On Behalf of | Oct 23, 2020 | Child Custody

Back to school is usually a time when you and your co-parent need to work together to organize every aspect of your child’s schedule – from school pick-ups to soccer games to music recitals. But this year, back to school is looking considerably different for many families.

With many children attending school completely online this fall, it’s important for you and your co-parent to adapt to the changing circumstances – and reinvent a parenting plan that best supports your child. Here are some tips to get you started:


Children function best if they have a schedule and clear expectations for each day. Have them wake up at the normal time – as though they’re getting ready for school. Have them shower, brush their teeth and have breakfast all before the online school day starts. This helps them to be mentally ready to learn.

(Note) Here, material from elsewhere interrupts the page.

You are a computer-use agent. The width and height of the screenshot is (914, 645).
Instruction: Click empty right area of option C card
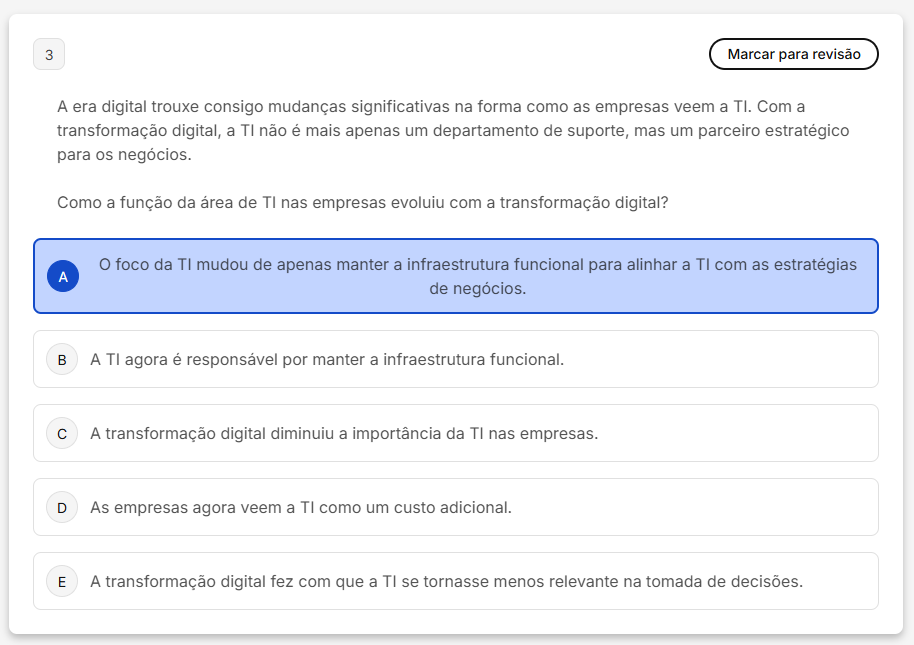[x=750, y=433]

You can also create a schedule list for each day. Many schoolteachers begin each day in this way, and it can help students to know what to expect – and reduce stress or anxiety.

A space for learning

Set up a designated study space for your child in your home. Letting your child set up their laptop on the couch in front of the TV, or on their bed, will not create an environment that’s conducive to learning – because your child is not used to working in those spaces. Even if you don’t have a separate office space, clearing out a corner of the kitchen to set up a table and chair can really help your child concentrate.

Real school mentality

It can be easy for children to treat online learning like something that’s less serious than in-person schooling. It’s important that you make it clear to your child that this is still real school – and attendance and homework matter. Check their assignments to ensure they’re keeping up with expectations.


None of us learn effectively when we’re denied time to stand up and move around. Get your child up and about between subjects. Encourage them to do jumping jacks or run around the backyard for five minutes. When they return to the next class, they’ll be more mentally alert.

In addition, discuss with your co-parent how you want to manage your child’s leisure activities. Since they’re now sitting in front of a screen all day for school, you may want to limit their TV, phone and computer use after school. Encourage them instead to read a book or play outside.

This is an unprecedented time for all of us. As parents, we need to roll with the punches and rethink what’s best for our children in these ever-changing conditions.